BOZEMAN, Mont. - Montana State is kicking off their National Hispanic Heritage Month celebration with a reception tonight led by MSU President Waded Cruzado at 5:30 in Norm Asbjornson Hall.
The event includes food and beverages prepared by Claudia’s Mesa and MSU executive chef Jill Flores, a Munayki Peruvian folk dance performance, and music.
This starts MSU Hispanic Heritage Month events and included an October 12 panel discussion exploring community and connection in the Gallatin Valley. On October 24 they will host an evening of salsa dance and leadership lessons by the MSU Leadership Institute film. The month will also feature showings at the Procrastinator Theater, displays and resources at the MSU library and featured foods in the campus dining halls.
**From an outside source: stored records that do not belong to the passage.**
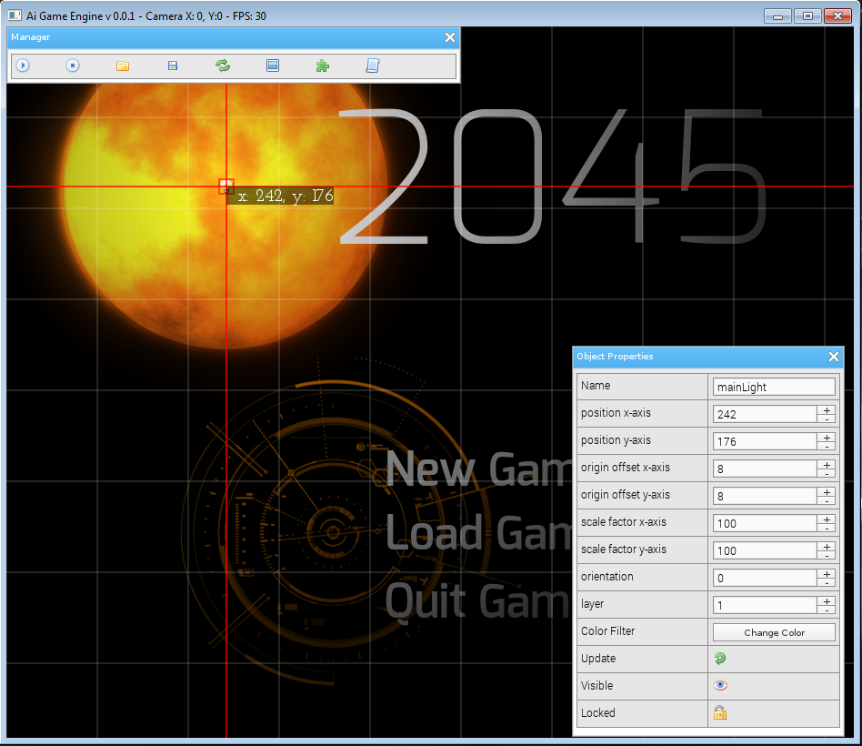Close the Object Properties panel

tap(834, 357)
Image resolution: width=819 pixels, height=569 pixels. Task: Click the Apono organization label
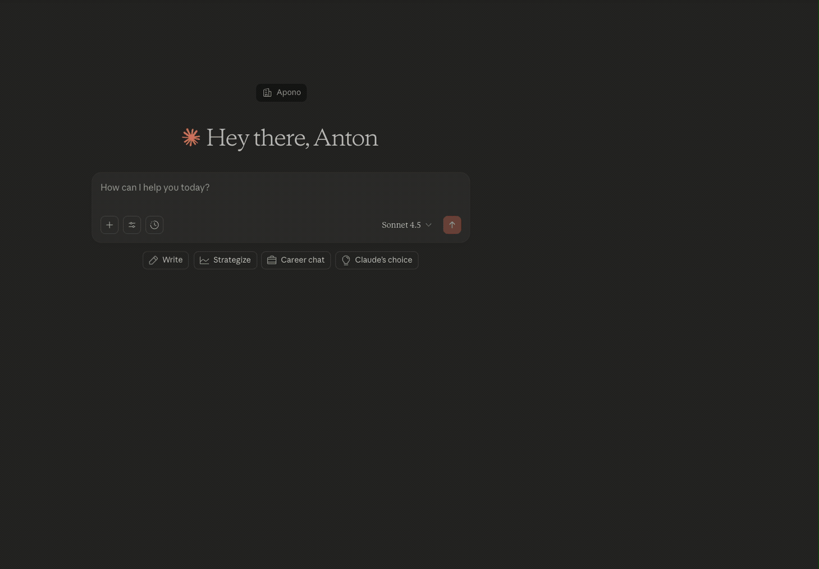(289, 93)
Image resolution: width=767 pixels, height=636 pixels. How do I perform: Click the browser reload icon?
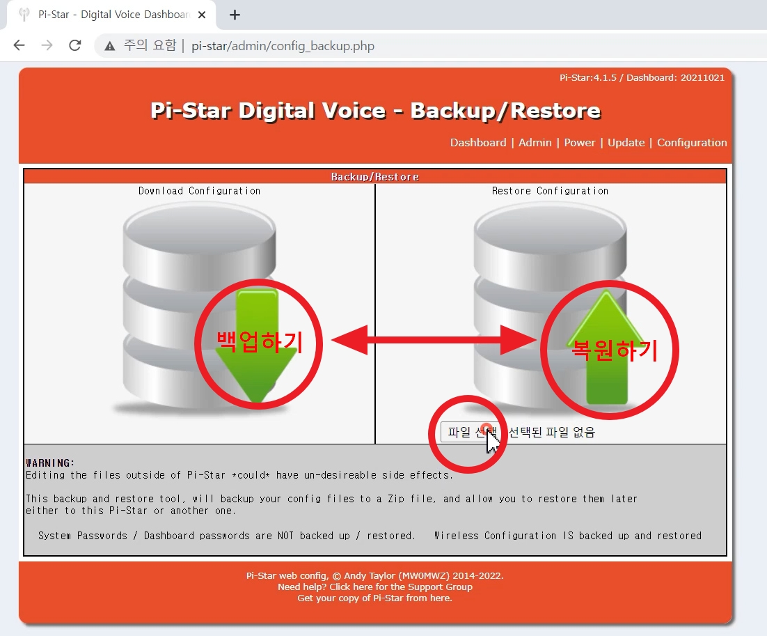point(75,45)
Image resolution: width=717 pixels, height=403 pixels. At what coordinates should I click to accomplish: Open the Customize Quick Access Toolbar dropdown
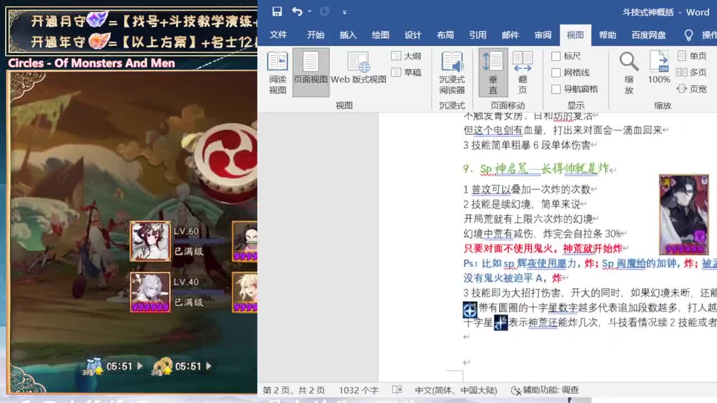[x=344, y=11]
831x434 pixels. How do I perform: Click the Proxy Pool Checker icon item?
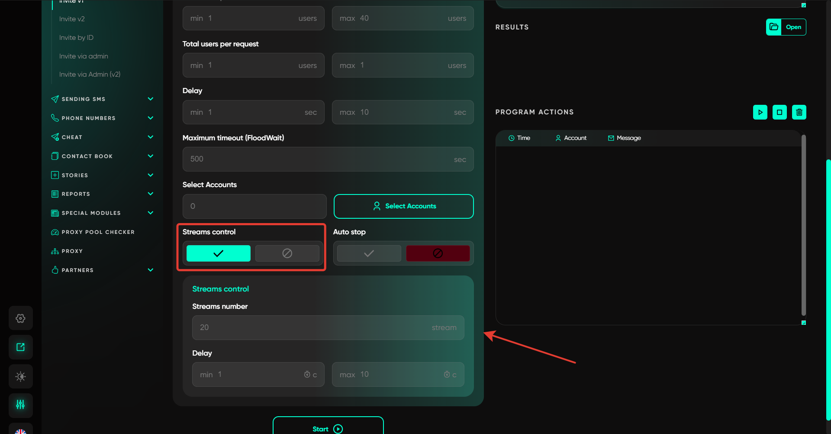click(55, 232)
This is the first year Montana State has had an official celebration of events for National Hispanic Heritage Month. It is organized by the Office of Diversity and Inclusion as well as 12 dedicated hispanic students who have been putting in work for this since last spring. Ariel Donohue, Senior Diversity and Inclusion Officer says these students are very excited to host the events and be able to share their culture with the community. Another goal while sharing their culture is to dispel misconceptions they hear often as Hispanic and Latino members of the community and provide education and awareness around certain topics.
"Ideally in education we have different perspectives and experiences that enrich our learning opportunities and that's what we're trying to celebrate," said Donohue.
Last year Montana State saw their largest enrollment of Hispanic and Latino students ever, with a total of 876. This also reflects in the community of Bozeman as well where the population has steadily risen over the last decade or so. There is a long history in Montana of laying railroad tracks, harvesting flathead cherries and sugar beets. Donohue also said that these kind of events are important because the contributions of the Hispanic and Latino populations to the state of Montana are often overlooked.
"There is a great history of economic contributions and labor contributions of Hispanic and Latinos in the community that are often unrecognized in the history of the state of Montana," said Donohue.
National Hispanic Heritage Month recognizes the history and heritage of citizens who trace their roots to Mexico, Spain, the Caribbean, and South and Central America. It also commemorates the anniversary of independence for many countries, including Chili, Costa Rica, El Salvador, Guatemala, Honduras, Nicaragua and Mexico, according to the National Hispanic Heritage Month website.